Mortgage Daily

Published On: November 8, 2007

With almost $4 billion more in subprime related charges announced yesterday by two financial giants, investors are becoming extremely litigious. But one mortgage company acquisition did manage to close.

But first, Accredited Home Lenders Holding Co. announced it filed a FORM 15 with the Securities and Exchange Commission, beginning the de-registration of preferred shares and the Guarantee under the Securities Exchange Act of 1934.

Moody’s Investors Service changed its rating outlook on B.F. Saul Real Estate Investment Trust and subsidiary Chevy Chase Bank F.S.B. to negative from stable because of deteriorating prospects for their financial metrics resulting from the stress Chevy Chase’s mortgage banking business is experiencing. Chevy’s profitability has trailed that of peers due to a comparatively high overhead ratio for some time, and more recently has suffered because of the disruption in the non-conforming residential mortgage-backed securities market, the ratings agency said.

Former Freddie Mac Chairman and Chief Executive Officer Leland C. Brendsel will disgorge $10.5 million of previously paid salary and bonuses as part of his consent to an order in settlement of an administrative enforcement action by the Office of Federal Housing and Enterprise Oversight, the regulator announced. He also agreed to pay the government $2.5 million and waive claims against Freddie for additional compensation of $3.4 million. OFHEO alleged Brendsel failed to have adequate internal controls for accounting and allowing improper earnings management that led to Freddie operating in an unsafe and unsound manner.

Kaplan Fox & Kilsheimer LLP announced it is suing Countrywide Capital V , and Countrywide Financial Corp. and certain executives on behalf of all who purchased CCV preferred stock in connection with a Nov. 1, 2006, initial public offering through Aug. 9, 2007. The law firm alleges Countrywide made materially false statements about its business and financial condition.

TASK SET -
#1 In the mortgage news roundup, how much previously paid salary and bonuses will former Freddie Mac chief Leland C. Brendsel disgorge?
#2 Pick up the mortgage news roundup after its final sentence and keep it going.

RECORD SET -

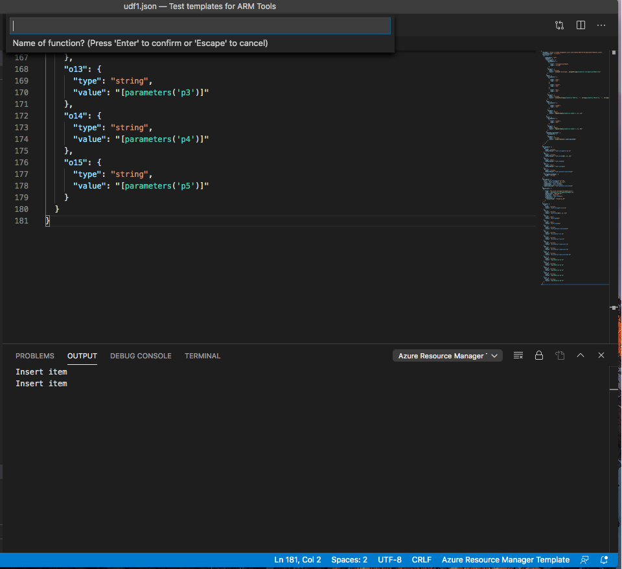
Task: Click Spaces: 2 indentation setting
Action: [x=349, y=559]
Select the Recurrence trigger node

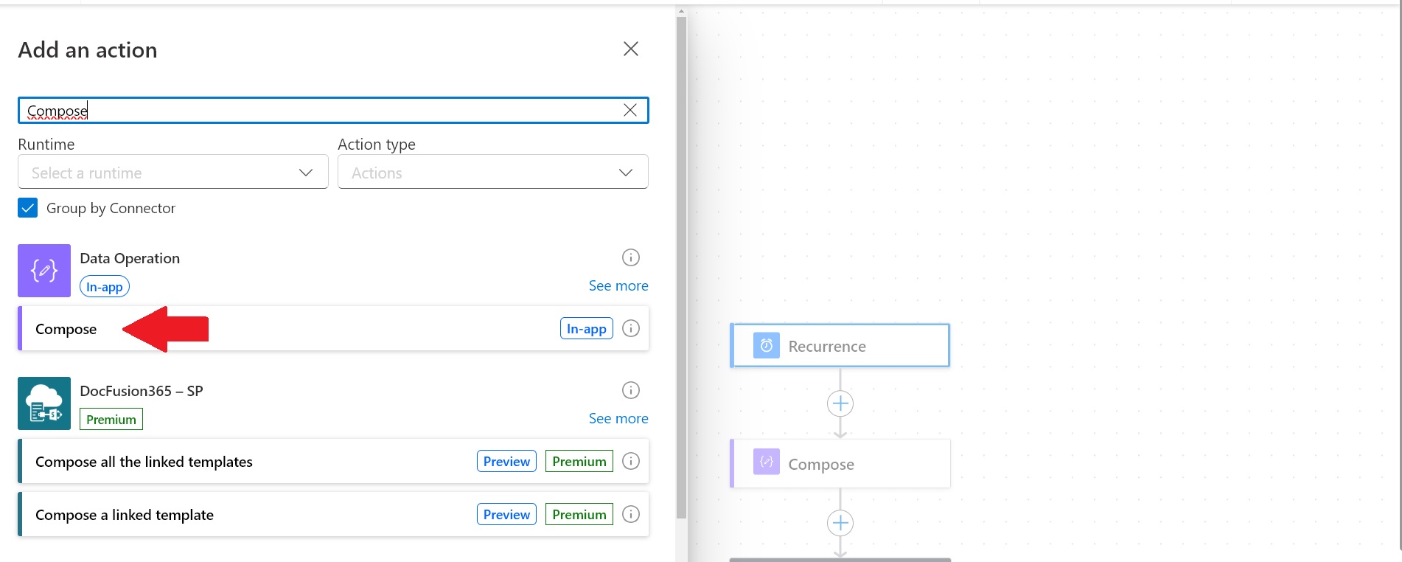[840, 346]
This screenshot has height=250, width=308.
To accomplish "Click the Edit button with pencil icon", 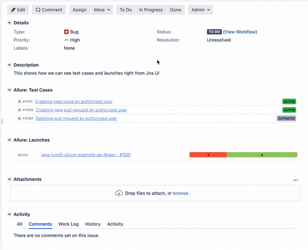I will (x=18, y=10).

FINAL ANSWERS -
#1 $10.5 million.

#2
Hagens Berman Sobol Shapiro LLP is the latest law firm to announce class action litigation against Washington Mutual Inc. for alleged federal securities law violations. The firm, which represents purchasers of WaMu common stock during April 18, 2006, through Nov. 1, 2007, accuses WaMu of artificially inflating mortgage underwriting and origination volume, under-reporting its true costs, failing to take adequate reserves for mortgages, engaging in a conspiracy to inflate property appraisals that served to manipulate accounting for revenues.

Ameriquest Mortgage Co. will pay $1 million to settle charges that it violated National Do Not Call Registry law when its telemarketers called consumers on the registry whose numbers had been obtained from third-party lead generators, the Federal Trade Commission announced. Lead generators enticed consumers to provide their contact information through Web sites that offered information on financial and other products. The calls to registered numbers were illegal because consumers on the lead lists were not reaching out to Ameriquest in particular and, thus, Ameriquest had not develop an established business relationship with them. The company allegedly also ignored consumers’ requests to be placed on its entity-specific do not call list.

Ameriquest, which has wound down operations, also agreed to have lead generators it uses disclose to consumers, before they provide contact information, that they will receive a phone call, the maximum number of sellers who may contact them, and possibly what seller might call them as a result of their inquiry, the FTC said.

In a regulatory filing Wednesday, Merrill Lynch & Co. said the SEC began an inquiry on Oct. 24 into “matters related” to its subprime mortgage portfolio.

The filing comes after Merrill’s response announcement Friday to an article in The Wall Street Journal that cited unidentified sources and “speculated about inappropriate transactions that ‘may have been designed’ to avoid write-downs that ‘might have been’ required earlier in the year.”

“We have no reason to believe that any such inappropriate transactions occurred,” Merrill added in Friday’s announcement. “Such transactions would clearly violate Merrill Lynch policy.”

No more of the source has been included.